Dieser Moment geht ihm ganz besonders naheStefan Mross kämpft bei seinem „Immer wieder sonntags“-Abschied mit den Tränen

Was für ein emotionaler Abschied!
Pünktlich um 10.03 Uhr betritt Stefan Mross (50) an diesem Sonntag (6. September) ein letztes Mal die Bühne von „Immer wieder sonntags“. Das Publikum empfängt ihn mit tosendem Applaus. 21 Jahre lang war diese Show sein TV-Zuhause – jetzt heißt es Abschied nehmen. Und schon kurz nach Beginn wird klar: Dieser Vormittag wird für den Moderator alles andere als leicht.
Stefan Mross weiß an diesem Sonntag selbst nicht, was ihn erwartet
Zum letzten Mal stimmt Stefan Mross den bekannten „Immer wieder sonntags“-Song an. Doch diesmal ist alles anders: Zahlreiche Stars, darunter Beatrice Egli und Ross Antony, haben den Klassiker eigens für den Abschied umgetextet. „Eine Sendung, die ganz besonders wird“, kündigt Stefan danach an. Denn selbst er weiß nicht genau, was seine Kollegen und Weggefährten für ihn vorbereitet haben.

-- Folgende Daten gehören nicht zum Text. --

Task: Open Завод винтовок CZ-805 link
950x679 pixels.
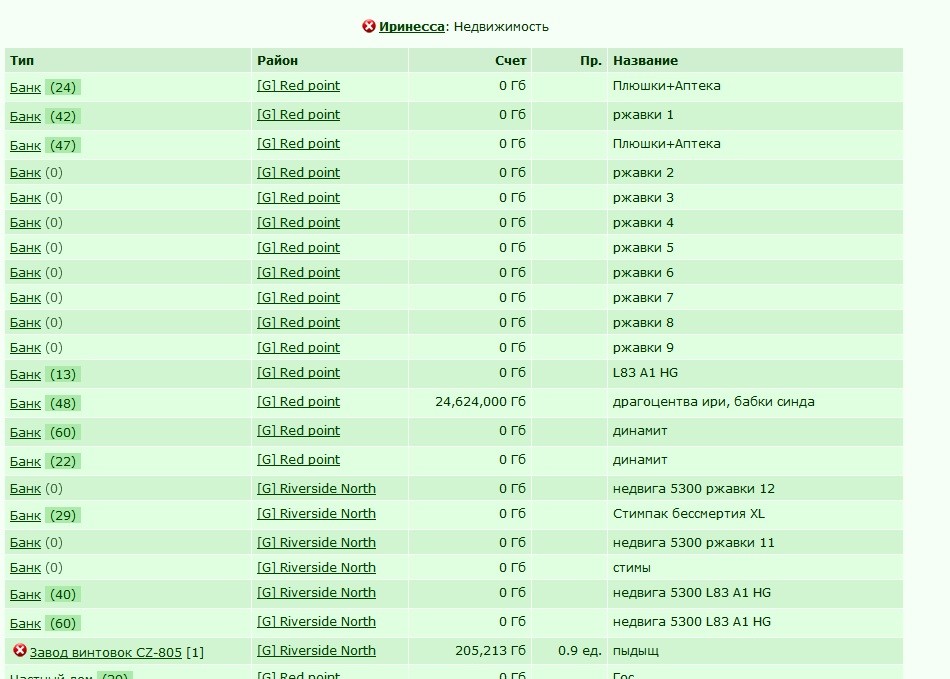Action: tap(105, 652)
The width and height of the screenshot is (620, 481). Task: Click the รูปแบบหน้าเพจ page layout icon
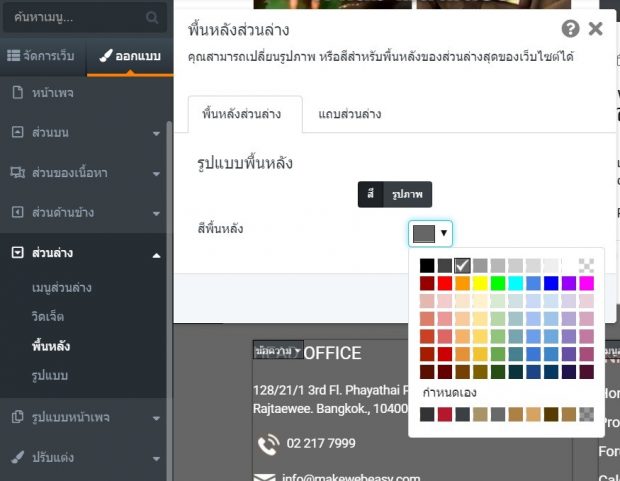(x=17, y=417)
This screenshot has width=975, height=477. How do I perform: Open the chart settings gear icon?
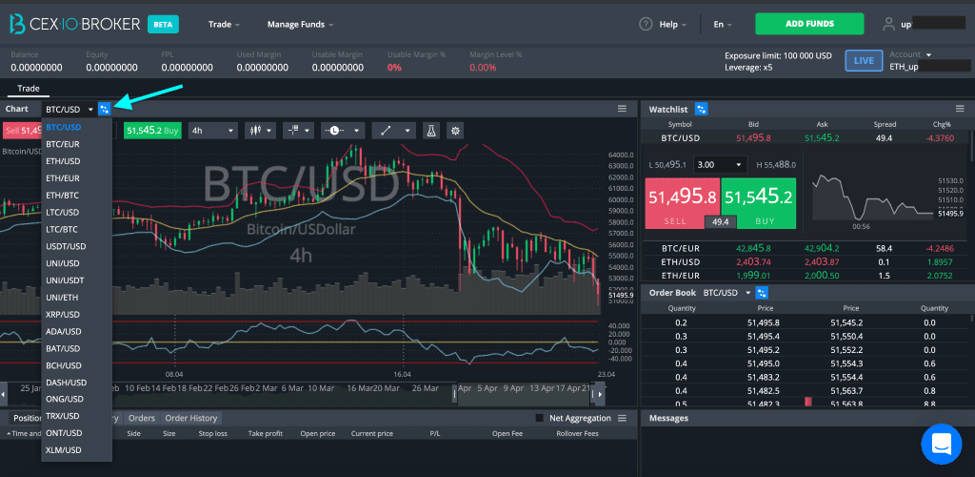[456, 131]
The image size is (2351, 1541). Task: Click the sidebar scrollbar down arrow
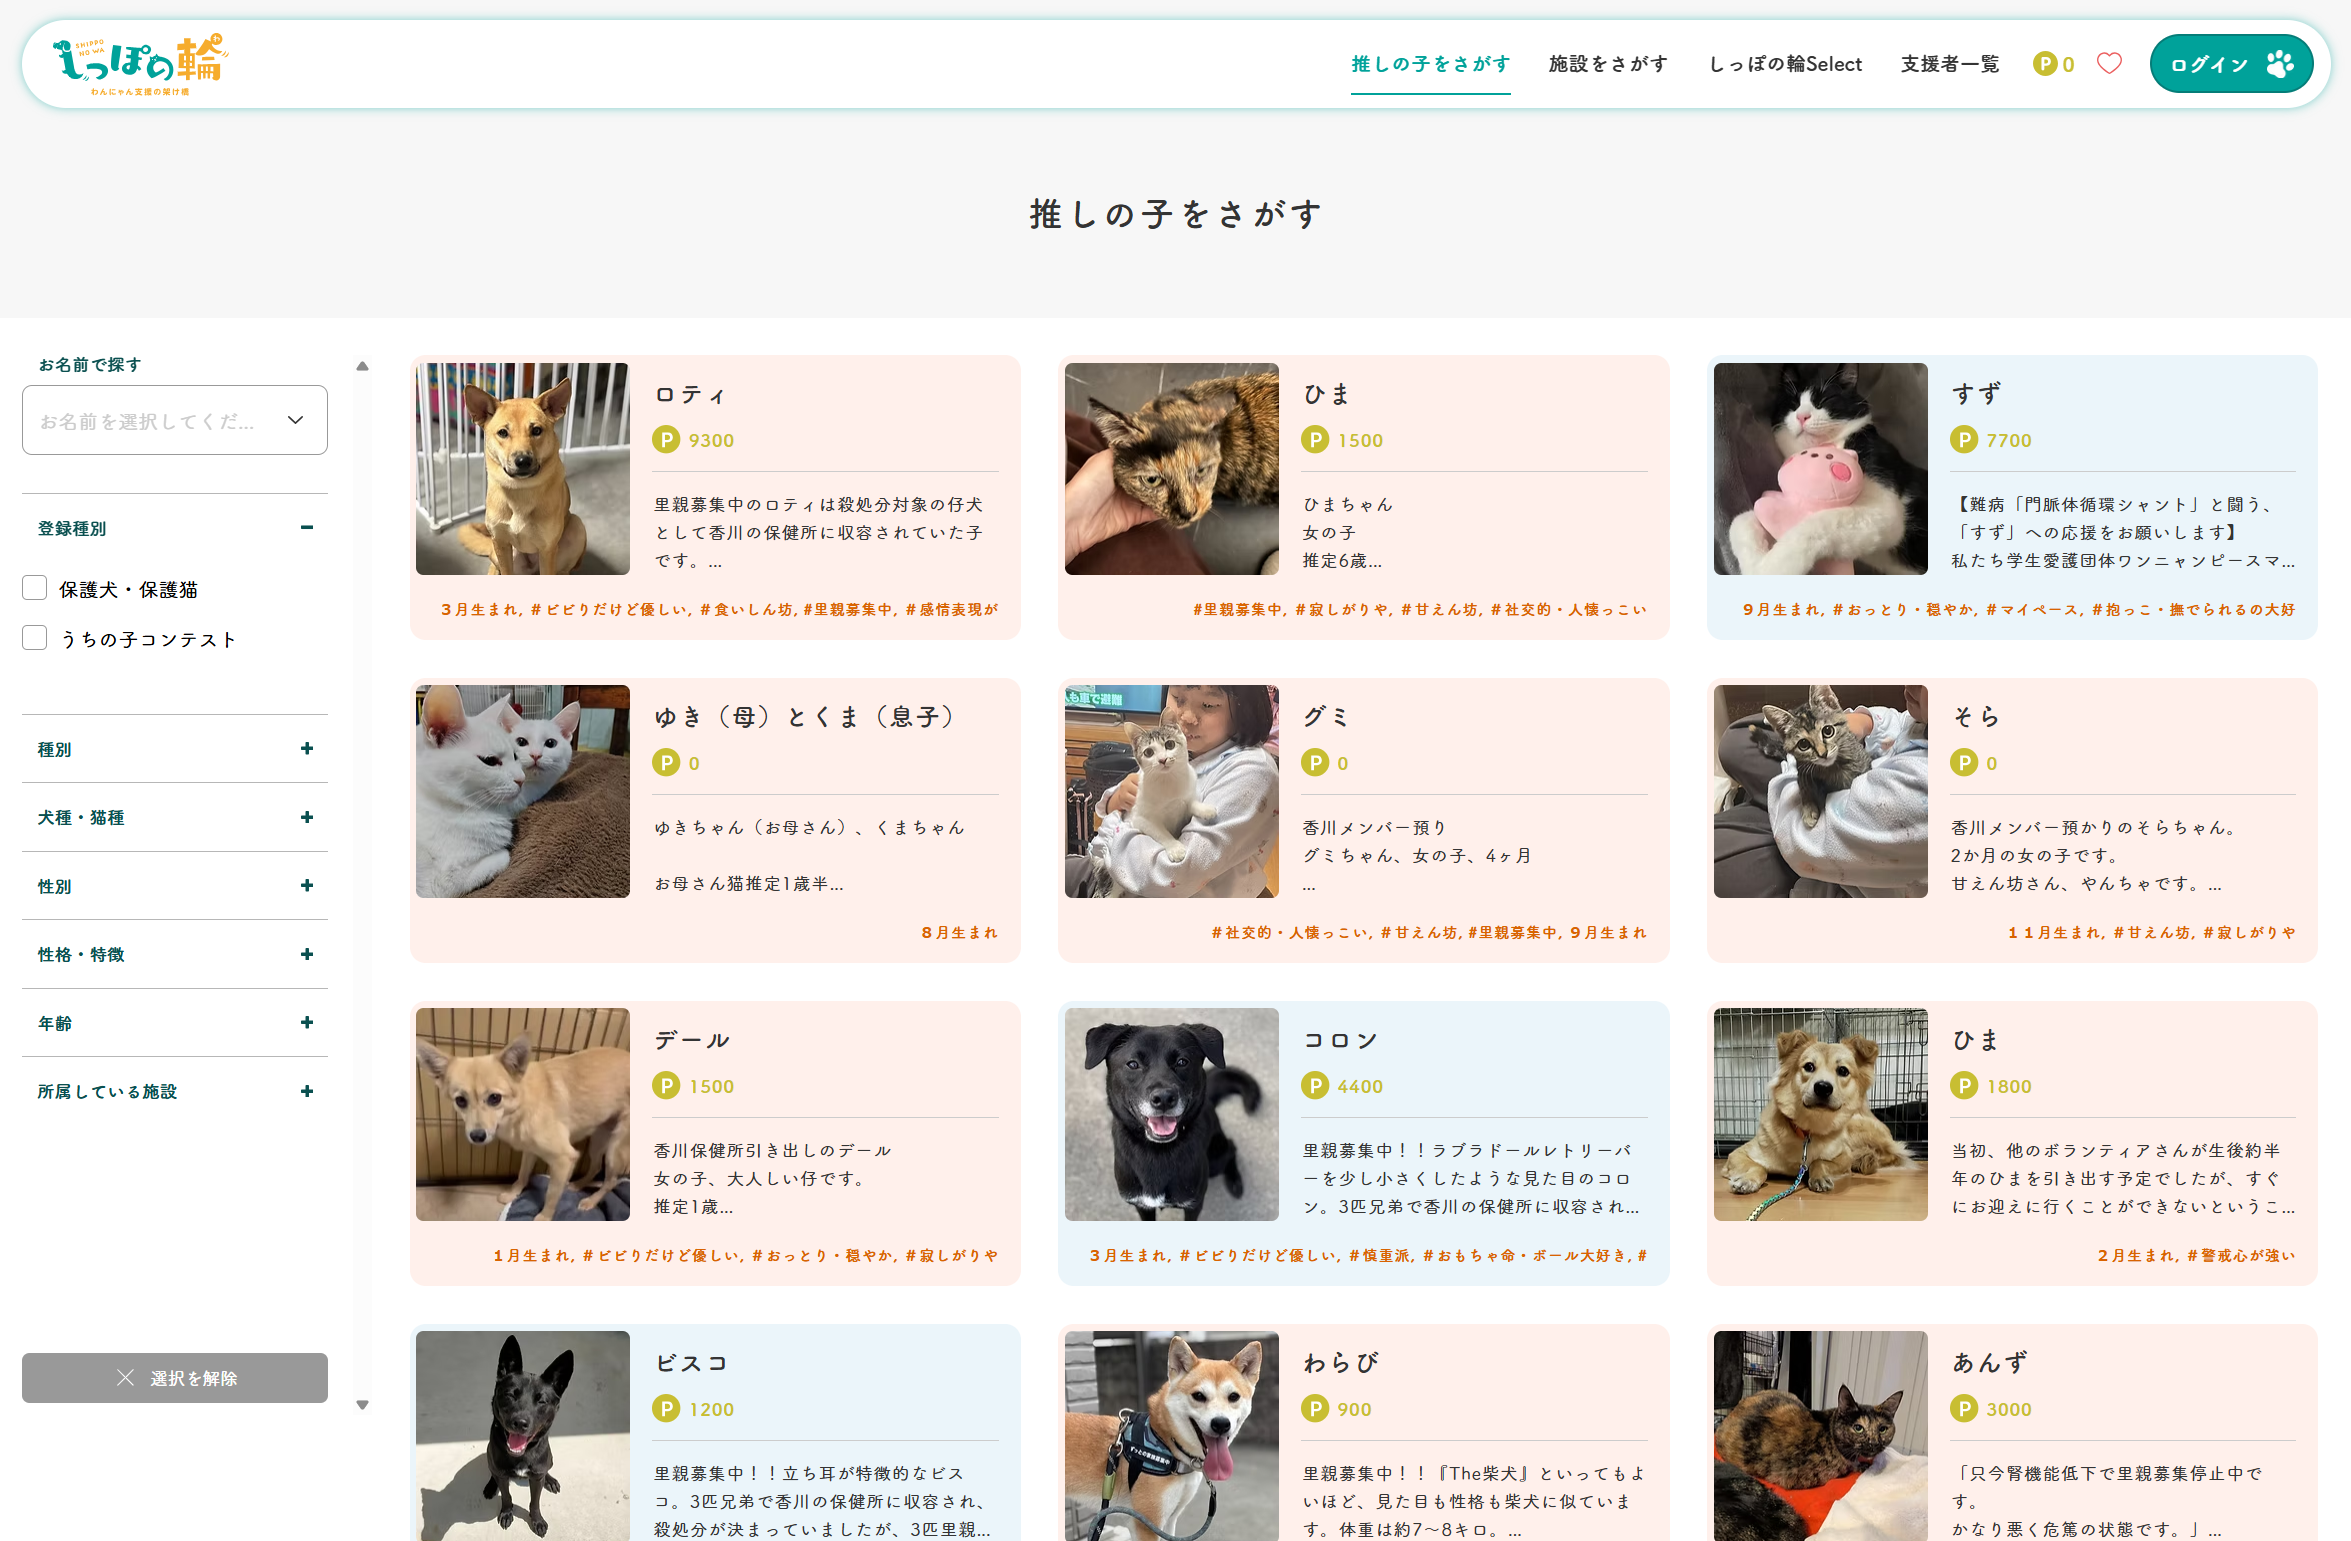(363, 1405)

Immer wieder gibt es an diesem Sonntag Überraschungen. Stars, die Stefan Mross über viele Jahre begleitet haben, stehen noch einmal mit ihm auf der Bühne und präsentieren Lieder, die eigens auf seinen Abschied zugeschnitten wurden. Dazu werden persönliche Grußbotschaften eingespielt – unter anderem von Jürgen Drews. Auch Andy Borg darf bei dieser letzten Ausgabe nicht fehlen. Kein anderer Künstler stand so oft auf der „Immer wieder sonntags“-Bühne wie er. Doch dann kommt der Moment, der Stefan Mross endgültig überwältigt.
Bei diesem Auftritt kann Stefan Mross seine Tränen nicht mehr zurückhalten
Ein Kinderchor betritt die Bühne und singt Andreas Bouranis Hit „Auf uns“. Auch dieser Song wurde für den Abschied des Moderators umgeschrieben. Während die Kinder für ihn singen, wird der Schlagersänger sichtbar emotional. Die Augen werden feucht, schließlich kullern die ersten Tränen. Ein echter Gänsehautmoment – und gleichzeitig einer dieser Augenblicke, in denen deutlich wird, was „Immer wieder sonntags“ für Stefan Mross bedeutet.
Lese-Tipp: Stefan Mross weinte nach „Immer wieder sonntags“-Aus
Mehr als zwei Jahrzehnte lang stand er jeden Sommer für die Sendung vor der Kamera. Seit 2005 führte er durch das Format, das bereits seit 1995 zum ARD-Programm gehört. Nun steht er dort, hört die Abschiedsworte seiner Weggefährten – und kann seine Gefühle nicht länger zurückhalten. Nach einem Auftritt der Sängerinnen Sigrid und Marina kochen die Emotionen erneut hoch. Mross erklärt: „Ich wollte stark bleiben und nicht weinen, aber jetzt habt ihr es geschafft.”
Ein Comeback für „Immer wieder sonntags”?
Dass ihm das Ende der Show schwerfällt, daraus hat Stefan Mross nie ein Geheimnis gemacht. Immer wieder sprach er in den vergangenen Monaten darüber, wie eng sein Leben mit „Immer wieder sonntags“ verbunden ist. In einem Abschiedsbrief in der Funk Uhr bezeichnete er die Sendung sogar als ein „Stück Zuhause“. Abschiede würden ihm nicht leichtfallen, erklärte er darin. Ganz aufgegeben hat Stefan Mross seine Show allerdings offenbar noch nicht.
Lese-Tipp: ARD setzt die Schlagersendung „Immer wieder sonntags“ ab
Denn während im Ersten an diesem Sonntag tatsächlich eine Ära zu Ende geht, wird hinter den Kulissen offenbar weiter über eine mögliche Zukunft von „Immer wieder sonntags“ gesprochen. „Wir kämpfen im Hintergrund alle dafür, dass es im nächsten Jahr vielleicht doch in irgendeiner Form weitergehen kann“, erklärte Stefan Mross im Interview mit Das Neue Blatt. Auch der Europa-Park zeigt sich grundsätzlich offen für Gespräche mit möglichen Partnern. Ob die Sendung 2027 womöglich bei einem anderen Sender weiterleben könnte, ist allerdings noch völlig offen.
Für Stefan Mross ist an diesem Sonntag deshalb vielleicht nicht alles ein Abschied für immer. In diesem Moment aber fließen erst einmal die Tränen.